Identifying your child with learning differences rocks a parent’s world. What exactly do these “differences” mean? What does this mean for our family as a whole? How do I help my child succeed in a school that doesn’t cater to him? How do we help him help himself as he gets older?Amid these challenges, family life can begin to center around the “problem” child at the expense of other children, or even the spouse.

As "Of Different Minds" author Maren Angelotti found, her son without learning differences started to resent the attention given to his siblings with auditory processing disorder, ADD and dyslexia. Meanwhile, three other children with learning differences demanded multiple lifestyle changes for the whole family. Maren recently talked with Crosswalk.com about the challenges – and the joys – of integrating what she learned for her whole family.

Crosswalk: I think your book is different in a lot of ways because you focus very much on the whole, integrated family, while a lot of books focus just on the educational aspects for the specific child. Can you tell our readers a little bit about your own journey into the world of raising kids with learning differences?

Maren: It started as a young mom, noticing things that just weren’t clicking with my kids. And it wasn’t drastic. They were just little innuendos. They started in the toddler years—we used to laugh about it because the kids would take words and just twist them a little bit, and the meanings became so different. An example would be [when] we used to live in California and we’d drive by the ocean and my oldest daughter would say, “Hey, Mommy, look at the lotion.” And we used to go, “Oh, isn’t that so cute.” Just different things like that that we would kind of laugh about in the family. But I noticed as time went on, that auditorially they weren’t processing the words correctly. And so, as I went through the school years with them, I kept thinking, “What is this?” As time progressed and we saw that reading became more difficult for them, then I finally got into understanding that, yes, we’ve got to get them tested. And it went from that little, itty-bitty kind of a thing to understanding we’ve got something a lot bigger that we have to deal with here.
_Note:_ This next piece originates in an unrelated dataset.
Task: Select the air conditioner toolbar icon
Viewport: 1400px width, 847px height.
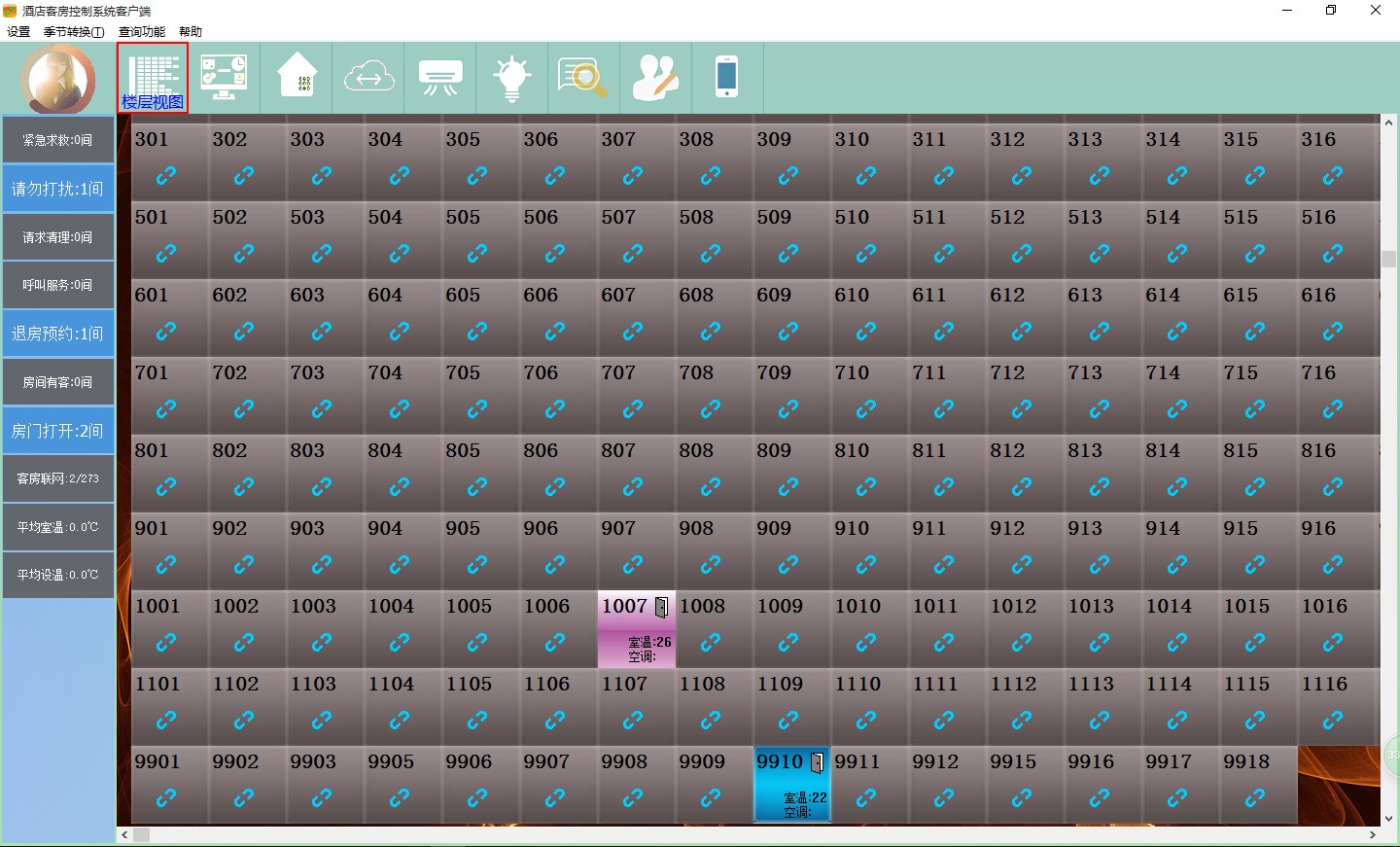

CW: When you say something “a lot bigger,” does that mean you were looking beyond the educational realm?

Maren: Well, at that point it starts in the educational realm because, as a parent, that’s really where it becomes magnified. But then all of the sudden it shifts to the social. And you find that many times these kids will like to play with kids younger than themselves, because again the social issues – they’re usually about two years behind socially. So as a parent you’re treating them emotionally as the age level that you see, but in reality you need to be treating them about two years behind. And a lot of families have a real problem with that, because they’ll say, “Gee, Johnny is ten years old and he’s acting like a baby. What’s the problem there?” And so we discipline them probably inappropriately. But if we understand what’s going on in the neurological sense, it makes sense. And as a parent, we can be a lot more patient with them.

CW: In your book, you encourage parents to “do more than cope” with learning differences. What do you mean by that?

Maren: I really think it’s important for parents to educate themselves. Remember, if you have a child with a learning difference, chances are you are an undiagnosed parent that has a learning difference. So as a parent, you need to cope by understanding and educating yourself how this child learns best and what kind of an educational environment do I need to seek out for them. And it’s not always what it seems. Many people think, “Oh, I’m going to do the public school route, that’ll be great.” But this child may crash and burn in that environment. So what’s going to be best for them? And many people go to the private school sector, and think, oh that’s great it’s going to be better because they’ll have smaller class sizes and they’ll pay more attention. But in reality those teachers have never been trained to actually teach a learning different child. So it basically magnifies their situation as a learning different student in a smaller setting. So they usually have a harder time. And homeschool is a really good option but it just depends on the parent, if they have the patience to do it.